## Begin

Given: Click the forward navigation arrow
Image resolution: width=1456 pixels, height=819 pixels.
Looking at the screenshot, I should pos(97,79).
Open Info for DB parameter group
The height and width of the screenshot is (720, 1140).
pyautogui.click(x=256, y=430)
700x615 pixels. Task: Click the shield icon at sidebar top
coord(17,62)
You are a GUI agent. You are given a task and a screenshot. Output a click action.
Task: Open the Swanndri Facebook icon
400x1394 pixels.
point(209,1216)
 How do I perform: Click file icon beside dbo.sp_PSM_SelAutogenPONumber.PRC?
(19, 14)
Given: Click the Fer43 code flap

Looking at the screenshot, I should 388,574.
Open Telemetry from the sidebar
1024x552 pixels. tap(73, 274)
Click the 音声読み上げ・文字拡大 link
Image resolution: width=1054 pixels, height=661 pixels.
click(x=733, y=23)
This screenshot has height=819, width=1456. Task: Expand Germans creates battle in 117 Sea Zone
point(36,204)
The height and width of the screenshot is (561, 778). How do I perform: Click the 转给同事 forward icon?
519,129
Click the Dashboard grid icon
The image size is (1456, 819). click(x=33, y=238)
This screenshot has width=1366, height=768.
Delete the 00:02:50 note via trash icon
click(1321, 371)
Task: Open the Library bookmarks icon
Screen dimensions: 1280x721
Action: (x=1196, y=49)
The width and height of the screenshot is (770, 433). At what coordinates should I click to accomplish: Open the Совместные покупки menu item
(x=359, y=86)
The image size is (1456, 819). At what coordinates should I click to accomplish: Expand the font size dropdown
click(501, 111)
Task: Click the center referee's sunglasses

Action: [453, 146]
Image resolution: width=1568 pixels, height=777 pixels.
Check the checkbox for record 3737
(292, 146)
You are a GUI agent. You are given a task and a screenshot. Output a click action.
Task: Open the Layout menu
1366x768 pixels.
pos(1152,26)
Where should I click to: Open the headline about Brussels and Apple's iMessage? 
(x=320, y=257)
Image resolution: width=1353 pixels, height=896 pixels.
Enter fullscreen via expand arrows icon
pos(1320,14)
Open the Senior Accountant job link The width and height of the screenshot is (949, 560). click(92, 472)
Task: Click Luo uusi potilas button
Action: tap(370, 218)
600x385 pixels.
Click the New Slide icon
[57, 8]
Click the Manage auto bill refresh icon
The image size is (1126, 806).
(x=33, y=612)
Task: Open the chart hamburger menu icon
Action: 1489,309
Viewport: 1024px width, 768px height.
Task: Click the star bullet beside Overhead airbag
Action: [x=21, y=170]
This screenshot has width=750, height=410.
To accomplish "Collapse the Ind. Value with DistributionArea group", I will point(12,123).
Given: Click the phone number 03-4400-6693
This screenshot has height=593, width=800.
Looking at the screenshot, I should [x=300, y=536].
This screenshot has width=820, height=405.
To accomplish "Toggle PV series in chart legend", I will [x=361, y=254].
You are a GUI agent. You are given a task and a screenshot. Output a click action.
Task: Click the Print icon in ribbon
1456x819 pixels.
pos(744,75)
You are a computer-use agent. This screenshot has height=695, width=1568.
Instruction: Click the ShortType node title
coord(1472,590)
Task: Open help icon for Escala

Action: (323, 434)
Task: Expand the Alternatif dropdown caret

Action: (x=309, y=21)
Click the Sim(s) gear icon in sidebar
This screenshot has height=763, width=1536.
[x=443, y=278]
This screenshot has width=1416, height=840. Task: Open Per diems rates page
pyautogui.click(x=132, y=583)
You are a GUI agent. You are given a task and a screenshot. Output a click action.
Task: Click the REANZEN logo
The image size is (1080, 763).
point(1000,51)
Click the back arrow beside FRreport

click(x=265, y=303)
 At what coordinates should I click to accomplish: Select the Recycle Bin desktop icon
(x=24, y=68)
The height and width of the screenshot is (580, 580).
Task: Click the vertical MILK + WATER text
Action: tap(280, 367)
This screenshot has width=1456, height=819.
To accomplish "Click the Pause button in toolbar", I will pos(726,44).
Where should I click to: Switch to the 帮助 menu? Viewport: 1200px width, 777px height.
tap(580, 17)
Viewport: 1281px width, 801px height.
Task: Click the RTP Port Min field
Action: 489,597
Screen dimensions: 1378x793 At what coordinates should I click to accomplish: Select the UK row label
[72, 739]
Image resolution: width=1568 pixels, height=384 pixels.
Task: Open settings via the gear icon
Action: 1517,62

## End

Rewrite the entries above with "Recycle Bin" changed to "Trash" wherever it occurs, keeping every other line and character the same.

Given: Click the forward navigation arrow
Image resolution: width=1456 pixels, height=819 pixels.
Looking at the screenshot, I should pos(97,79).
Open Info for DB parameter group
The height and width of the screenshot is (720, 1140).
pyautogui.click(x=256, y=430)
700x615 pixels. Task: Click the shield icon at sidebar top
coord(17,62)
You are a GUI agent. You are given a task and a screenshot. Output a click action.
Task: Open the Swanndri Facebook icon
400x1394 pixels.
point(209,1216)
 How do I perform: Click file icon beside dbo.sp_PSM_SelAutogenPONumber.PRC?
(19, 14)
Given: Click the Fer43 code flap

Looking at the screenshot, I should 388,574.
Open Telemetry from the sidebar
1024x552 pixels. tap(73, 274)
Click the 音声読み上げ・文字拡大 link
Image resolution: width=1054 pixels, height=661 pixels.
click(x=733, y=23)
This screenshot has height=819, width=1456. Task: Expand Germans creates battle in 117 Sea Zone
point(36,204)
The height and width of the screenshot is (561, 778). How do I perform: Click the 转给同事 forward icon?
519,129
Click the Dashboard grid icon
The image size is (1456, 819). click(x=33, y=238)
This screenshot has width=1366, height=768.
Delete the 00:02:50 note via trash icon
click(1321, 371)
Task: Open the Library bookmarks icon
Screen dimensions: 1280x721
Action: (x=1196, y=49)
The width and height of the screenshot is (770, 433). At what coordinates should I click to accomplish: Open the Совместные покупки menu item
(x=359, y=86)
The image size is (1456, 819). At what coordinates should I click to accomplish: Expand the font size dropdown
click(501, 111)
Task: Click the center referee's sunglasses

Action: [453, 146]
Image resolution: width=1568 pixels, height=777 pixels.
Check the checkbox for record 3737
(292, 146)
You are a GUI agent. You are given a task and a screenshot. Output a click action.
Task: Open the Layout menu
1366x768 pixels.
pos(1152,26)
Where should I click to: Open the headline about Brussels and Apple's iMessage? 
(x=320, y=257)
Image resolution: width=1353 pixels, height=896 pixels.
Enter fullscreen via expand arrows icon
pos(1320,14)
Open the Senior Accountant job link The width and height of the screenshot is (949, 560). click(92, 472)
Task: Click Luo uusi potilas button
Action: tap(370, 218)
600x385 pixels.
Click the New Slide icon
[57, 8]
Click the Manage auto bill refresh icon
The image size is (1126, 806).
(x=33, y=612)
Task: Open the chart hamburger menu icon
Action: 1489,309
Viewport: 1024px width, 768px height.
Task: Click the star bullet beside Overhead airbag
Action: [x=21, y=170]
This screenshot has width=750, height=410.
To accomplish "Collapse the Ind. Value with DistributionArea group", I will point(12,123).
Given: Click the phone number 03-4400-6693
This screenshot has height=593, width=800.
Looking at the screenshot, I should [x=300, y=536].
This screenshot has width=820, height=405.
To accomplish "Toggle PV series in chart legend", I will [x=361, y=254].
You are a GUI agent. You are given a task and a screenshot. Output a click action.
Task: Click the Print icon in ribbon
1456x819 pixels.
pos(744,75)
You are a computer-use agent. This screenshot has height=695, width=1568.
Instruction: Click the ShortType node title
coord(1472,590)
Task: Open help icon for Escala

Action: (323, 434)
Task: Expand the Alternatif dropdown caret

Action: (x=309, y=21)
Click the Sim(s) gear icon in sidebar
This screenshot has height=763, width=1536.
[x=443, y=278]
This screenshot has width=1416, height=840. Task: Open Per diems rates page
pyautogui.click(x=132, y=583)
You are a GUI agent. You are given a task and a screenshot. Output a click action.
Task: Click the REANZEN logo
The image size is (1080, 763).
point(1000,51)
Click the back arrow beside FRreport

click(x=265, y=303)
 At what coordinates should I click to accomplish: Select the Trash desktop icon
(x=24, y=68)
The height and width of the screenshot is (580, 580).
Task: Click the vertical MILK + WATER text
Action: tap(280, 367)
This screenshot has width=1456, height=819.
To accomplish "Click the Pause button in toolbar", I will pos(726,44).
Where should I click to: Switch to the 帮助 menu? Viewport: 1200px width, 777px height.
tap(580, 17)
Viewport: 1281px width, 801px height.
Task: Click the RTP Port Min field
Action: 489,597
Screen dimensions: 1378x793 At what coordinates should I click to accomplish: Select the UK row label
[72, 739]
Image resolution: width=1568 pixels, height=384 pixels.
Task: Open settings via the gear icon
Action: 1517,62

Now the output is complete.